You’re not a database guy, but you need the work. The rate looks ok, and we all have to be a bit mercenary now and again, so you think you can do it for a while, yeah? At least until something better comes along. You’re ready to sign up, and then it starts: “Well actually, the client has decided that the rate is a bit high, and they’ve changed their minds, would you take a 20% hit?”. “No, there’s no overtime compensation, but you’ll be expected to put in some extra hours to get the job done. They’re a loyal, hard-working, dedicated team, some even come in on weekends to work on stuff”. “No, you can’t remote in, because productivity is measured by bums in seats”. “No, you won’t get to work with (the advertised) New Shiny, that’s the other team’s job, and they have enough people on it already, but if you stick around for a few months, a spot may open up”.

No. No. No…

I’ve done the death-march sweat-shop thing. I’ve got no problem with extra hours and extra responsibilities. Up to a point. But I won’t burn up the remaining hours of my life for free, for you. Everyone gets the idea of “No work, no pay”, but the converse should also be true: “No pay, no work”. I’ll not be exploited like an intern or someone whose work visa you’re threatening to cancel.

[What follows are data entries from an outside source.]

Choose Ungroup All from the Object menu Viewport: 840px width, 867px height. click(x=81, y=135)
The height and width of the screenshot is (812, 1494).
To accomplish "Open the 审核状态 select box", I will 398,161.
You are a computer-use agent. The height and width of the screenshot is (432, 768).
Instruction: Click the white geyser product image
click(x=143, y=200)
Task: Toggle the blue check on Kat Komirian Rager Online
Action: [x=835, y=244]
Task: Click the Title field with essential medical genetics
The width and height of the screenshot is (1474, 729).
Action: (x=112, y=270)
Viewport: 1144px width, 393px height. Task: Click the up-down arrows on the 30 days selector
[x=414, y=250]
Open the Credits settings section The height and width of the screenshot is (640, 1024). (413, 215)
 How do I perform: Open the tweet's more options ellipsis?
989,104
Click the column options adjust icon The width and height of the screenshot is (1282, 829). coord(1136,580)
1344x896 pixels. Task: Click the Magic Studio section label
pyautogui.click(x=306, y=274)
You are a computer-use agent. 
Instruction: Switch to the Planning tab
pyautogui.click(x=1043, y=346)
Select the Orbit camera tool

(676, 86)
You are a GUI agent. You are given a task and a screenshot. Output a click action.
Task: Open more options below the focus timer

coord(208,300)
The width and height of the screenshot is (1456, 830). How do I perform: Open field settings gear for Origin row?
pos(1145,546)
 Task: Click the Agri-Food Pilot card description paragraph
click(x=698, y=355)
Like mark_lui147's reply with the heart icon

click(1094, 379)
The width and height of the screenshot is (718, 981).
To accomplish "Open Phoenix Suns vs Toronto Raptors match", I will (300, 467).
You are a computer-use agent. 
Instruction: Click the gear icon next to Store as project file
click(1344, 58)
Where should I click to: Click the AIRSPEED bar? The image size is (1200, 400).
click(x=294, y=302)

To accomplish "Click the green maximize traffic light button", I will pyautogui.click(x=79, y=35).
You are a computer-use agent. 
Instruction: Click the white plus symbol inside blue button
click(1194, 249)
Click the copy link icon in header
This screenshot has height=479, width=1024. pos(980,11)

Lesson Learned: If you’re going to pay me 40 bucks an hour, but only for the first eight hours, and then I’ll be expected to work at least another 20 hours a week (for “free”), just to get this thing over the line for you, because your massive ego goaded you into making your boss an impossible promise… No wonder you can’t find anyone to come and work for you. That being said, this kind of thing is not necessarily the recruiter’s fault. If they’ve been given a brief that’s inaccurate or just plain wrong, there’s only so much they can do. Some companies want to use the buzzwords, even when they don’t know what they mean (a friend of mine told me of a guy who tried to sell the idea that his systems were “above the cloud”, because that had to be better than “in the cloud”, right?)


In conclusion…

If you, as a recruiter, have done any of these things, you’re doing it wrong (see some of the comments on that one). And word does get around. It may explain why you’re having difficulty filling a role at Company X. No one seems interested, even though it sounds awesome. Or maybe your “candidates” aren’t returning your calls (perhaps it’s because you never return theirs, if you think you even owe them any feedback?). Why poison the well for yourself?

People don’t always remember the good things, and they don’t always remember the bad, but they always remember how you made them feel. And if you treat them like “resources” (a term they hate), they’ll just go elsewhere. And they’ll be spreading the word about you too. That’s you, personally. Not just your agency. If you’re a recruiter, you’re probably reading this and grinning, and thinking “heh, we’ll see!”. But you’ll be earning less this year because of it, and you won’t know. And you’ll have no way to fix it.

Recruitment, at least in Brisbane, seems to be pretty cut-throat. I see a lot of churn in recruitment staff too, as recruiters move between agencies every few months. Whether that’s to get a salary bump, or for other reasons, I don’t know.

You probably think I hate recruiters. I actually don’t. Well, except for the jerks. I’ve worked with a couple of agencies that have provided excellent service, don’t make me feel like I’m being ripped off when they take their cut, and have been professional all the way down the line. They provide constant feedback (even if it’s to tell you there is no feedback). A single-line email or even a text message is all it takes. They know who they are, because I have told them. They’ll be the first ones I call when I do start looking around for something new. And they’re the ones I recommend when people ask me which agencies they should get in contact with.